§ YOUR GOAL:
Since each line must match the original, copy out the records with no differences at all.
---------- RECORDED DATA
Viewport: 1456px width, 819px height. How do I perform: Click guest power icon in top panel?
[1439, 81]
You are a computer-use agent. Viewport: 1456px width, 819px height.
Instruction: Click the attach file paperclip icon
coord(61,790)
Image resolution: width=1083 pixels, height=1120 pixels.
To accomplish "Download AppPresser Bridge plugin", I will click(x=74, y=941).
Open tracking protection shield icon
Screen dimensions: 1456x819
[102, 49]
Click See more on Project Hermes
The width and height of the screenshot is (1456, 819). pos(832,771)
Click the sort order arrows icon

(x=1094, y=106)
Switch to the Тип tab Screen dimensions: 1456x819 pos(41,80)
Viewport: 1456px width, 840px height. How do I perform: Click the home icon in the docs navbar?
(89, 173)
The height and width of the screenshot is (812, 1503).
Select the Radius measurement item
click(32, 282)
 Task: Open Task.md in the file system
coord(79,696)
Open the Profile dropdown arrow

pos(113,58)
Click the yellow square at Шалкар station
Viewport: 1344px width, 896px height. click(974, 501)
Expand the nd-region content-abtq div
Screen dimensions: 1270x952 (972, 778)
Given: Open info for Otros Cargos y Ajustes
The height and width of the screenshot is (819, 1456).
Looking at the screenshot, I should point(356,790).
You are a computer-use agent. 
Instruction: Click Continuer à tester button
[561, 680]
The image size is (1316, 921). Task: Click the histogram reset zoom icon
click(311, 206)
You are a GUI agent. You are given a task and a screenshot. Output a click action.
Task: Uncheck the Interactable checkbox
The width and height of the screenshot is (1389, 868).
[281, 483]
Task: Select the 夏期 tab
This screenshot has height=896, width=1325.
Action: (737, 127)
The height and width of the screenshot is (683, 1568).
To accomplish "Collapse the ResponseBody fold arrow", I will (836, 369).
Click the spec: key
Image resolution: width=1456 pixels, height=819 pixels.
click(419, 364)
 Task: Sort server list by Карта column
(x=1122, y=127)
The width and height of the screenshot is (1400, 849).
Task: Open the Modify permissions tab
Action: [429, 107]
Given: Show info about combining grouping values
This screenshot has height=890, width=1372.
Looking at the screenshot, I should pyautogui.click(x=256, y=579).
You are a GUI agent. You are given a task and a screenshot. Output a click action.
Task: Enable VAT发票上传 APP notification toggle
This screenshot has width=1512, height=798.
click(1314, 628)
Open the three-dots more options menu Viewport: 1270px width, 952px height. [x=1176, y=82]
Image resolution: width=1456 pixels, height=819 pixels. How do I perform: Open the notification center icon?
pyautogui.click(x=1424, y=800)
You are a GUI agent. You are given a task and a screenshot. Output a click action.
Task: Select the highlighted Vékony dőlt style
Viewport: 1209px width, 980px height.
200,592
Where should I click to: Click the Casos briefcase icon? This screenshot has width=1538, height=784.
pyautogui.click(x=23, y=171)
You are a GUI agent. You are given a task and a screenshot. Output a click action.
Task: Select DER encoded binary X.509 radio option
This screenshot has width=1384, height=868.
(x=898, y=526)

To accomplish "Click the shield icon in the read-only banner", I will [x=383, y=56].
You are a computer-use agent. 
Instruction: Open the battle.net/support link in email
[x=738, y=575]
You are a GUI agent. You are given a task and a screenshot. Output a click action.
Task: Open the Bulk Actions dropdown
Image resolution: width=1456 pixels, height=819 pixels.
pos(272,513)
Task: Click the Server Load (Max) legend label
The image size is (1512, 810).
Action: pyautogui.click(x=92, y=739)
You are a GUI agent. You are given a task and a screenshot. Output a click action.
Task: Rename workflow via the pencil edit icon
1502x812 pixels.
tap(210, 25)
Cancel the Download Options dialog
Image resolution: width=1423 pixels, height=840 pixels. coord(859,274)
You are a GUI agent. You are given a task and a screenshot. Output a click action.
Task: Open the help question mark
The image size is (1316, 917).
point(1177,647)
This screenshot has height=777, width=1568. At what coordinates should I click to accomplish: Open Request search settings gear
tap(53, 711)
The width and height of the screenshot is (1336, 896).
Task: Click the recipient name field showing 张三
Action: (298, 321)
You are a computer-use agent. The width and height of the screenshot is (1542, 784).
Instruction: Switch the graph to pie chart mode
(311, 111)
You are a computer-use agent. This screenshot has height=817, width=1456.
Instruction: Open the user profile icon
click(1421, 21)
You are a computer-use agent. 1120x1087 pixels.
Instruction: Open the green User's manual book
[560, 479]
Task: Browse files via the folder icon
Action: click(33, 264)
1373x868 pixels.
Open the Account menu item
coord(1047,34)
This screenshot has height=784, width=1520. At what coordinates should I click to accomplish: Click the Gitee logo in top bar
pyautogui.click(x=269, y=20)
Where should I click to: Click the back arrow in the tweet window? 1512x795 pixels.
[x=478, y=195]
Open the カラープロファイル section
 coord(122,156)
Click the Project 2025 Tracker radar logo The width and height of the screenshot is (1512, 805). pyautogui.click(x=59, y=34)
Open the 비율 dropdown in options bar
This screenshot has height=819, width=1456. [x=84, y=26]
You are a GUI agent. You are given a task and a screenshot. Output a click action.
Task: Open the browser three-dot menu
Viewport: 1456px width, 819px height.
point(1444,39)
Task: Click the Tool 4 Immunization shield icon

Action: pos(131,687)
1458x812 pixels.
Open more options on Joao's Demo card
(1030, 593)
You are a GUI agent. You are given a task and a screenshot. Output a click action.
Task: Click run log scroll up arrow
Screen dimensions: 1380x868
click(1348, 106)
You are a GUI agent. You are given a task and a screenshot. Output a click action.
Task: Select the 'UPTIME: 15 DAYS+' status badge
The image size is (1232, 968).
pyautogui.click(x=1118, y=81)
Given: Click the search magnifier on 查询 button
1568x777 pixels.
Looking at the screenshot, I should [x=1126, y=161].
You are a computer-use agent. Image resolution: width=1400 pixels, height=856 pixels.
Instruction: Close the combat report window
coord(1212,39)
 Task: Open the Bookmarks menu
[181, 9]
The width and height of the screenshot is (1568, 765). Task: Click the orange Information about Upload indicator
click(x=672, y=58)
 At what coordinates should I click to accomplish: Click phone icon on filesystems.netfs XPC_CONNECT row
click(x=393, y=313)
--------------------
§ RESPONSE TO THIS EXERCISE:
Viewport: 1456px width, 819px height. How do I perform: Click guest power icon in top panel?
[1439, 81]
You are a computer-use agent. Viewport: 1456px width, 819px height.
Instruction: Click the attach file paperclip icon
coord(61,790)
Image resolution: width=1083 pixels, height=1120 pixels.
To accomplish "Download AppPresser Bridge plugin", I will click(x=74, y=941).
Open tracking protection shield icon
Screen dimensions: 1456x819
[102, 49]
Click See more on Project Hermes
The width and height of the screenshot is (1456, 819). pos(832,771)
Click the sort order arrows icon

(x=1094, y=106)
Switch to the Тип tab Screen dimensions: 1456x819 pos(41,80)
Viewport: 1456px width, 840px height. How do I perform: Click the home icon in the docs navbar?
(89, 173)
The height and width of the screenshot is (812, 1503).
Select the Radius measurement item
click(32, 282)
 Task: Open Task.md in the file system
coord(79,696)
Open the Profile dropdown arrow

pos(113,58)
Click the yellow square at Шалкар station
Viewport: 1344px width, 896px height. click(974, 501)
Expand the nd-region content-abtq div
Screen dimensions: 1270x952 (972, 778)
Given: Open info for Otros Cargos y Ajustes
The height and width of the screenshot is (819, 1456).
Looking at the screenshot, I should point(356,790).
You are a computer-use agent. 
Instruction: Click Continuer à tester button
[561, 680]
The image size is (1316, 921). Task: Click the histogram reset zoom icon
click(311, 206)
You are a GUI agent. You are given a task and a screenshot. Output a click action.
Task: Uncheck the Interactable checkbox
The width and height of the screenshot is (1389, 868).
[281, 483]
Task: Select the 夏期 tab
This screenshot has height=896, width=1325.
Action: (737, 127)
The height and width of the screenshot is (683, 1568).
To accomplish "Collapse the ResponseBody fold arrow", I will (836, 369).
Click the spec: key
Image resolution: width=1456 pixels, height=819 pixels.
click(419, 364)
 Task: Sort server list by Карта column
(x=1122, y=127)
The width and height of the screenshot is (1400, 849).
Task: Open the Modify permissions tab
Action: [429, 107]
Given: Show info about combining grouping values
This screenshot has height=890, width=1372.
Looking at the screenshot, I should pyautogui.click(x=256, y=579).
You are a GUI agent. You are given a task and a screenshot. Output a click action.
Task: Enable VAT发票上传 APP notification toggle
This screenshot has width=1512, height=798.
click(1314, 628)
Open the three-dots more options menu Viewport: 1270px width, 952px height. [x=1176, y=82]
Image resolution: width=1456 pixels, height=819 pixels. How do I perform: Open the notification center icon?
pyautogui.click(x=1424, y=800)
You are a GUI agent. You are given a task and a screenshot. Output a click action.
Task: Select the highlighted Vékony dőlt style
Viewport: 1209px width, 980px height.
200,592
Where should I click to: Click the Casos briefcase icon? This screenshot has width=1538, height=784.
pyautogui.click(x=23, y=171)
You are a GUI agent. You are given a task and a screenshot. Output a click action.
Task: Select DER encoded binary X.509 radio option
This screenshot has width=1384, height=868.
(x=898, y=526)

To accomplish "Click the shield icon in the read-only banner", I will [x=383, y=56].
You are a computer-use agent. 
Instruction: Open the battle.net/support link in email
[x=738, y=575]
You are a GUI agent. You are given a task and a screenshot. Output a click action.
Task: Open the Bulk Actions dropdown
Image resolution: width=1456 pixels, height=819 pixels.
pos(272,513)
Task: Click the Server Load (Max) legend label
The image size is (1512, 810).
Action: pyautogui.click(x=92, y=739)
You are a GUI agent. You are given a task and a screenshot. Output a click action.
Task: Rename workflow via the pencil edit icon
1502x812 pixels.
tap(210, 25)
Cancel the Download Options dialog
Image resolution: width=1423 pixels, height=840 pixels. coord(859,274)
You are a GUI agent. You are given a task and a screenshot. Output a click action.
Task: Open the help question mark
The image size is (1316, 917).
point(1177,647)
This screenshot has height=777, width=1568. At what coordinates should I click to accomplish: Open Request search settings gear
tap(53, 711)
The width and height of the screenshot is (1336, 896).
Task: Click the recipient name field showing 张三
Action: (298, 321)
You are a computer-use agent. The width and height of the screenshot is (1542, 784).
Instruction: Switch the graph to pie chart mode
(311, 111)
You are a computer-use agent. This screenshot has height=817, width=1456.
Instruction: Open the user profile icon
click(1421, 21)
You are a computer-use agent. 1120x1087 pixels.
Instruction: Open the green User's manual book
[560, 479]
Task: Browse files via the folder icon
Action: click(33, 264)
1373x868 pixels.
Open the Account menu item
coord(1047,34)
This screenshot has height=784, width=1520. At what coordinates should I click to accomplish: Click the Gitee logo in top bar
pyautogui.click(x=269, y=20)
Where should I click to: Click the back arrow in the tweet window? 1512x795 pixels.
[x=478, y=195]
Open the カラープロファイル section
 coord(122,156)
Click the Project 2025 Tracker radar logo The width and height of the screenshot is (1512, 805). pyautogui.click(x=59, y=34)
Open the 비율 dropdown in options bar
This screenshot has height=819, width=1456. [x=84, y=26]
You are a GUI agent. You are given a task and a screenshot. Output a click action.
Task: Open the browser three-dot menu
Viewport: 1456px width, 819px height.
point(1444,39)
Task: Click the Tool 4 Immunization shield icon

Action: pos(131,687)
1458x812 pixels.
Open more options on Joao's Demo card
(1030, 593)
You are a GUI agent. You are given a task and a screenshot. Output a click action.
Task: Click run log scroll up arrow
Screen dimensions: 1380x868
click(1348, 106)
You are a GUI agent. You are given a task and a screenshot. Output a click action.
Task: Select the 'UPTIME: 15 DAYS+' status badge
The image size is (1232, 968).
pyautogui.click(x=1118, y=81)
Given: Click the search magnifier on 查询 button
1568x777 pixels.
Looking at the screenshot, I should [x=1126, y=161].
You are a computer-use agent. Image resolution: width=1400 pixels, height=856 pixels.
Instruction: Close the combat report window
coord(1212,39)
 Task: Open the Bookmarks menu
[181, 9]
The width and height of the screenshot is (1568, 765). Task: Click the orange Information about Upload indicator
click(x=672, y=58)
 At what coordinates should I click to accomplish: Click phone icon on filesystems.netfs XPC_CONNECT row
click(x=393, y=313)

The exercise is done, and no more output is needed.